[Material for this exercise Boundary: Start]
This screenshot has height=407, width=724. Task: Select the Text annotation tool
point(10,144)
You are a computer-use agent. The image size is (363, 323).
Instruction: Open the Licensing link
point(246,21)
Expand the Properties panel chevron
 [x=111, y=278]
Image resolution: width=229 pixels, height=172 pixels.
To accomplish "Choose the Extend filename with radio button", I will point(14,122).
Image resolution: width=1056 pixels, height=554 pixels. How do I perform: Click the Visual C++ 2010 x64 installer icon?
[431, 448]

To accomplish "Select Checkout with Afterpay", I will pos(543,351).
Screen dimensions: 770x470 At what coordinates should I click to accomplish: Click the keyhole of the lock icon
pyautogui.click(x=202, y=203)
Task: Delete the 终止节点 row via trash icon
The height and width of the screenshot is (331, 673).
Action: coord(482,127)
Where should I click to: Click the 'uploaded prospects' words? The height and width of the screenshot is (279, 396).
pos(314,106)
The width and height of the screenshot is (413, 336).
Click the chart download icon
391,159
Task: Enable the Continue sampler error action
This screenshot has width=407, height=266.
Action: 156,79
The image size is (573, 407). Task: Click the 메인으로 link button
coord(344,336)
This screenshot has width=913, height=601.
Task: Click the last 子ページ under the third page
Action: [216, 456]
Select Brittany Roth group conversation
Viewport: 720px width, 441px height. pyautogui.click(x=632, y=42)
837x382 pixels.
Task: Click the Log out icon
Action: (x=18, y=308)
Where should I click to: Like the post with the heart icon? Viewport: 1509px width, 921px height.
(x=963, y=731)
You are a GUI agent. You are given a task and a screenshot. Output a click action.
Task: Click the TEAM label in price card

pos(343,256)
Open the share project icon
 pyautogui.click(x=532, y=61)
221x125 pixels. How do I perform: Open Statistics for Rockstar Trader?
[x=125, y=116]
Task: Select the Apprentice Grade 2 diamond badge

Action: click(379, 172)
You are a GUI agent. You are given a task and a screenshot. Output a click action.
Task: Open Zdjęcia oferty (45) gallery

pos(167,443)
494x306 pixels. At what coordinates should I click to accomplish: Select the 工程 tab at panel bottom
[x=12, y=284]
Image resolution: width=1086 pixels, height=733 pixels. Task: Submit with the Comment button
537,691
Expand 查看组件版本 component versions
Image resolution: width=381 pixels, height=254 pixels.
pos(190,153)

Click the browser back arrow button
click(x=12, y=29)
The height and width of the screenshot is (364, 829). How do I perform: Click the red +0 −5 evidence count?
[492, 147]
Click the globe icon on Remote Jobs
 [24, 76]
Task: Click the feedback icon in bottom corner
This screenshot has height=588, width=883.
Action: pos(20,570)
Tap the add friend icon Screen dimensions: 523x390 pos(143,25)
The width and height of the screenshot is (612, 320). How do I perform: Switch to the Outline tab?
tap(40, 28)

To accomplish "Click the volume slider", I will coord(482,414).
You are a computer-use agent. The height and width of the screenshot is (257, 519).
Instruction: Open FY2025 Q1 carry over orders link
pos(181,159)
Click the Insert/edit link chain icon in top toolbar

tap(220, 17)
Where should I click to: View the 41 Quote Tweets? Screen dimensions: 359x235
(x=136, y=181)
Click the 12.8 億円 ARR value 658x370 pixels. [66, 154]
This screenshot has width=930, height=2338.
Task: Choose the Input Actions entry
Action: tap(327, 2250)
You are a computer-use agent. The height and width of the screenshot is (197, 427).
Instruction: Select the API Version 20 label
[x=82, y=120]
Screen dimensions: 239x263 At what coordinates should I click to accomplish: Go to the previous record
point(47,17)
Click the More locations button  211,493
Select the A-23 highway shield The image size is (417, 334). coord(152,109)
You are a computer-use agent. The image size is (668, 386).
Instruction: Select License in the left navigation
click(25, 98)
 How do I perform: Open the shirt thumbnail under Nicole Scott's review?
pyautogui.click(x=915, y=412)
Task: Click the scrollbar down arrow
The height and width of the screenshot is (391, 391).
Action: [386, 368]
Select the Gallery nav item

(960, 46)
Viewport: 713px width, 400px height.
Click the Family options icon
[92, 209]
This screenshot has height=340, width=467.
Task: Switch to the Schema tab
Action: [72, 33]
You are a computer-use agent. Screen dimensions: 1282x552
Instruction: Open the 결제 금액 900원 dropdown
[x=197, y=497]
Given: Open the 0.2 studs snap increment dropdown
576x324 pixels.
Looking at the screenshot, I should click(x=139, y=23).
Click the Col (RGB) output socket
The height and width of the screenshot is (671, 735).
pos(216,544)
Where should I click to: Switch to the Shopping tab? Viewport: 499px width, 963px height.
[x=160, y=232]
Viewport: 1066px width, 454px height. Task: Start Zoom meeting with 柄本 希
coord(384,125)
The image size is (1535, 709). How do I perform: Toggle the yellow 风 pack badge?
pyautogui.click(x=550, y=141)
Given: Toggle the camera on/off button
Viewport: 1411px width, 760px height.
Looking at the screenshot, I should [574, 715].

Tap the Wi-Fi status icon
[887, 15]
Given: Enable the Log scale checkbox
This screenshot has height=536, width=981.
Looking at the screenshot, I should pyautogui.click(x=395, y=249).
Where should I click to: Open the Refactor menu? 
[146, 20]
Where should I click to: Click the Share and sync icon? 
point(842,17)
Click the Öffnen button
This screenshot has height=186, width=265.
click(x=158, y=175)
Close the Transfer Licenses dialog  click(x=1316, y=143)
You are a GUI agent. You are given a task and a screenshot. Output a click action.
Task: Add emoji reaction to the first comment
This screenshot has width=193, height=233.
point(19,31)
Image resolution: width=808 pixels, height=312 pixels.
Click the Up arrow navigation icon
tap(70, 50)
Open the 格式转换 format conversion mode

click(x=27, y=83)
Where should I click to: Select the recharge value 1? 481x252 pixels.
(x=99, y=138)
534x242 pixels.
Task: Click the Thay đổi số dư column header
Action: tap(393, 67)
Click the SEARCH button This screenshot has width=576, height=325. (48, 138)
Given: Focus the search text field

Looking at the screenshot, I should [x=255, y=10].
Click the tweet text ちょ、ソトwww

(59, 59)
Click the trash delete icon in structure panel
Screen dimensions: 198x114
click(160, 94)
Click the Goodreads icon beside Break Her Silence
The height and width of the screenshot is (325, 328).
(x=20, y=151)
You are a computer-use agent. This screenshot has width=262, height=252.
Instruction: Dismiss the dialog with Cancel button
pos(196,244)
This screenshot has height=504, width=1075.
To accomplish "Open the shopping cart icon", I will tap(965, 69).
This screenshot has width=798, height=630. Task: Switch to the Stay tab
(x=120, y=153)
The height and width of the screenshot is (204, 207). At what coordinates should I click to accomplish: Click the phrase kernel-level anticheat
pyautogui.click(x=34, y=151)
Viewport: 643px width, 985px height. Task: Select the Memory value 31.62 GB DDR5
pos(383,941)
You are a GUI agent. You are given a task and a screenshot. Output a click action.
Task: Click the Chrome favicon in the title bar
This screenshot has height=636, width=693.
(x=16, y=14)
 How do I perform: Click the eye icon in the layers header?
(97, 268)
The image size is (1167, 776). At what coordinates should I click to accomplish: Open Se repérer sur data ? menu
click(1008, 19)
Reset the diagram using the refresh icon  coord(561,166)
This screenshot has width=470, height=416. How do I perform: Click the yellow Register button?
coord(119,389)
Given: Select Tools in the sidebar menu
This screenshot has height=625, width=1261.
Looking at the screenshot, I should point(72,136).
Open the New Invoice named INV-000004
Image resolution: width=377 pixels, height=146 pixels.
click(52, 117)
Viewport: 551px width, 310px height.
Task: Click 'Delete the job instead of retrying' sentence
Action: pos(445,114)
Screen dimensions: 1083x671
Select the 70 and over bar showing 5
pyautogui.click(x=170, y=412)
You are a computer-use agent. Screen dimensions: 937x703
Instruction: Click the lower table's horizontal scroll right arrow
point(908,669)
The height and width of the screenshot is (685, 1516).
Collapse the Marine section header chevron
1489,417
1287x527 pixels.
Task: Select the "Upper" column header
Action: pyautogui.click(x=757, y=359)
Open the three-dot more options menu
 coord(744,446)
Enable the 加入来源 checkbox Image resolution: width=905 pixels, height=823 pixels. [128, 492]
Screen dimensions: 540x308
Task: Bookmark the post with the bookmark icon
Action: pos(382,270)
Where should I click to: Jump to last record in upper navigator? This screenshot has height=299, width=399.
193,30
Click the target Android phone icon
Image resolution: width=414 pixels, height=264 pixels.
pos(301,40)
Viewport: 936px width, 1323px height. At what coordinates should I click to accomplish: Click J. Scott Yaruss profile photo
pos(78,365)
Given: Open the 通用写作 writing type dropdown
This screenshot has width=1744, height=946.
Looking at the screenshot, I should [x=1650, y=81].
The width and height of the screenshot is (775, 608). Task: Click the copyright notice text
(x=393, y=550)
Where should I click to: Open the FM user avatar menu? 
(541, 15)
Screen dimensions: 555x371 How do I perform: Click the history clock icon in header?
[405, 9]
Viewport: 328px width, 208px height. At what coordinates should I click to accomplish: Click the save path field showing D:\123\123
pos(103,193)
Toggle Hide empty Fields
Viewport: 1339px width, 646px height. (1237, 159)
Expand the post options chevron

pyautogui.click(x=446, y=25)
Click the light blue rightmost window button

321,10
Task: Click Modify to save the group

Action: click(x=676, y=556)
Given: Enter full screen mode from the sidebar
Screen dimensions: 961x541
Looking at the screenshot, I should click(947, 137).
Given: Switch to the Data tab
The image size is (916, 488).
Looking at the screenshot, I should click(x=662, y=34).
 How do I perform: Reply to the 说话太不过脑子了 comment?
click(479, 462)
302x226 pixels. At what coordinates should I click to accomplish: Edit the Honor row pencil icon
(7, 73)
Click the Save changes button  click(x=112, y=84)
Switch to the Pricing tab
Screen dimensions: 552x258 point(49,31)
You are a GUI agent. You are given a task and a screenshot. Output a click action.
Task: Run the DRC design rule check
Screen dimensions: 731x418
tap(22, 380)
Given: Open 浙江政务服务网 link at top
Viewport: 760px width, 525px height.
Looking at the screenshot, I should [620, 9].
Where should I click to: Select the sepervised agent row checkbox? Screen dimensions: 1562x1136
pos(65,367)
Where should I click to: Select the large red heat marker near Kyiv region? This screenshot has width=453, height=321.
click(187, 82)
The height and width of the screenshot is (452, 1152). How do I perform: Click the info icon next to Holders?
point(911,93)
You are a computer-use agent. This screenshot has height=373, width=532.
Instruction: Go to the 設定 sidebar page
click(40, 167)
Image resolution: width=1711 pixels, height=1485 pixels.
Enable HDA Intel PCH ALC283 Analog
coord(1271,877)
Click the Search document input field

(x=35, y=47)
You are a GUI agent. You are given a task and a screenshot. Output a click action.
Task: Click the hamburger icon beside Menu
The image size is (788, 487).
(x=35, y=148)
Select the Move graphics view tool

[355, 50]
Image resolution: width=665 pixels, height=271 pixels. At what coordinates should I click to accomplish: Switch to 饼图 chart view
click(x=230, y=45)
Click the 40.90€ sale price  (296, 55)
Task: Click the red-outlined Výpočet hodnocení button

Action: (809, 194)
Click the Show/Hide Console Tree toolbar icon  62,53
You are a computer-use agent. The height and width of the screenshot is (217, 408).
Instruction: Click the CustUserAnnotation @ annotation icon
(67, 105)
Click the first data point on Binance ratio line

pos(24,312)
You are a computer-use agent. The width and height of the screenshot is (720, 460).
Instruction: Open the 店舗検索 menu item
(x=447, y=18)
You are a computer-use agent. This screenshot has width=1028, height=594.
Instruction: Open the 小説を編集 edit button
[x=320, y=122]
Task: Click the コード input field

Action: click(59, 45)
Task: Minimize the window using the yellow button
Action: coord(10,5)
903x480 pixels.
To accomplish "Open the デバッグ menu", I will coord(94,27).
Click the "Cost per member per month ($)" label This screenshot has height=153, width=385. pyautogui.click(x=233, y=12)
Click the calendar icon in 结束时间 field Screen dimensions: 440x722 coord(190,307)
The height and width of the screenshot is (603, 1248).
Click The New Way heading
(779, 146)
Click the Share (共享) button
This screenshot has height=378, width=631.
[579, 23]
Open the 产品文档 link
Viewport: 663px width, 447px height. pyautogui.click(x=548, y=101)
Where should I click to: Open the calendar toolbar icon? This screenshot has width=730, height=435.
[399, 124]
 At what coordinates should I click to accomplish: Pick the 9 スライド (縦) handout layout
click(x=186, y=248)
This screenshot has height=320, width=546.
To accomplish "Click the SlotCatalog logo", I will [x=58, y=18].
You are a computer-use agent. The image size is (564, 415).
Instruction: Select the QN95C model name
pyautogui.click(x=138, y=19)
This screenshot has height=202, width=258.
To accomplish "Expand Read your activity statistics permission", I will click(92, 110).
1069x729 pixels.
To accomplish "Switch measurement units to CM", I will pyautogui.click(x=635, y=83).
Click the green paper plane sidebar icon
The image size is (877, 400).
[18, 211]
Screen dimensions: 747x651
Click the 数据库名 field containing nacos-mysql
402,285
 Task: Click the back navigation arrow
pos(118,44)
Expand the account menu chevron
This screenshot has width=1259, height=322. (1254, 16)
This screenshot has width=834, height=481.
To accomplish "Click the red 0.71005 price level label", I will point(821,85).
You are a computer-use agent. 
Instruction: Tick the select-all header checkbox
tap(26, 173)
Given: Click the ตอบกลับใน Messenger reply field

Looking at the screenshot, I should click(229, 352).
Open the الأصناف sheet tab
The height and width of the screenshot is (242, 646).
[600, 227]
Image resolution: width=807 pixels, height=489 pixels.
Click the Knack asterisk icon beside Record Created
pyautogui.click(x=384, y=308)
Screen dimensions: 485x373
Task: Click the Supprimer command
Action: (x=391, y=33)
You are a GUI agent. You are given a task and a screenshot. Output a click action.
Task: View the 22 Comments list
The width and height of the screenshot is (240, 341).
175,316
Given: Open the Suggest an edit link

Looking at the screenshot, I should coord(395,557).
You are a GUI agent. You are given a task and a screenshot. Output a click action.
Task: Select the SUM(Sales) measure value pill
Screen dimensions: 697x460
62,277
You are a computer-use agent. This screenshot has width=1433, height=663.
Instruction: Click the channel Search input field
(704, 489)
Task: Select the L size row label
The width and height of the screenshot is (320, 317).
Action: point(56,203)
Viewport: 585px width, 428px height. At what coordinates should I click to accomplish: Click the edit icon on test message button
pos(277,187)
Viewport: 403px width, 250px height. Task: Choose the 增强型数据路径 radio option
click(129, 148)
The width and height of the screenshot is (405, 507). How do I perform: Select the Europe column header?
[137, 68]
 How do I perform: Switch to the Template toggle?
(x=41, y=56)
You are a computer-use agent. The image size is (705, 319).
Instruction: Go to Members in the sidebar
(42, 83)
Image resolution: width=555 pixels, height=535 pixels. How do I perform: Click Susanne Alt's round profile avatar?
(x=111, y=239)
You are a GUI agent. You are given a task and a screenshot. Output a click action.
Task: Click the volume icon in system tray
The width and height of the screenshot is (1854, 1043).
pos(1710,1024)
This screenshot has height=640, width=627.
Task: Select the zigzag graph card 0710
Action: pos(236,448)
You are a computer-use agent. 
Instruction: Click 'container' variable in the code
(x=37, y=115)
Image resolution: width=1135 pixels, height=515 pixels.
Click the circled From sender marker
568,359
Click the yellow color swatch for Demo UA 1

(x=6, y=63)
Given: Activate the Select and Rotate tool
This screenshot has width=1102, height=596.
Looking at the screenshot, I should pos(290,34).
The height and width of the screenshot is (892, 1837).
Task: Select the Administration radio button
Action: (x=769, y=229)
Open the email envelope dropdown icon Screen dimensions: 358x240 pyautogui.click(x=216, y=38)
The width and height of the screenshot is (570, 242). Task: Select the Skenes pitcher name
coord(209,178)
[Material for this exercise Boundary: End]
Assignment – The lines to write out run from the one with "The width and height of the screenshot is (570, 242)." through the end of the records. Give them exactly, and only them.

Response –
The width and height of the screenshot is (570, 242). Task: Select the Skenes pitcher name
coord(209,178)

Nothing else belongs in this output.